Can I know the reason to say that BOOSTING is the reason for learning granularity information (as mentioned in BOOSTING episode of HTM school) and not SPATIAL POOLING LEARNING? Even during learning phase of spatial pooling, the learning happens. So, the columns could have learnt about time granularity (from boosting episode again) when the spatial pooler learns…right? Whats the reason to say time granularity was learnt only during boosting?
@baymaxx boosting in the mechanism which the SpatialPooler relies on to allowing every column to express itself. Otherwise cells can get domination and never turns off. Which bad thing that said cell through learning ended up carrying no information.
The actual learning is still done by the SP’s learning algorithm. Boosting is only assisting the SP to learn better.
You can read more about how boosting works in my blog post (the post me implementing Numenta’s other
paper, but he boosting part is the same thing)
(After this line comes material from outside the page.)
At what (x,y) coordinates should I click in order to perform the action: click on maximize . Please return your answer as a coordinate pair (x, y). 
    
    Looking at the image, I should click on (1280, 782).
The Boosting section is the only retentive one this context
Hi all, I’m now still having some confusion about the affect of boosting on result of HTM learning. As
I understand, according to the boosting, With same Input vector, after some iterations, the output (active column) of the Spatial Pooling will be changed. If I use these results to give it as an input for Temporal Memory, it will return different prediction result. So it is not what we want. please correct me if I was wrong. Thank you so much.
Learning in SP adapts the permanence values between each SP column and its receptive field of encoding bits, so yes the same raw input that activates the same encoding bits can activate different sets of SP columns at different times.
However the 2 set of SP columns representing the same input at different times should overlap quite a bit, unless the SP learning rates are so high as to change these permanences too drastically and basically destabilize the SP. So it seems this could potentially become an issue.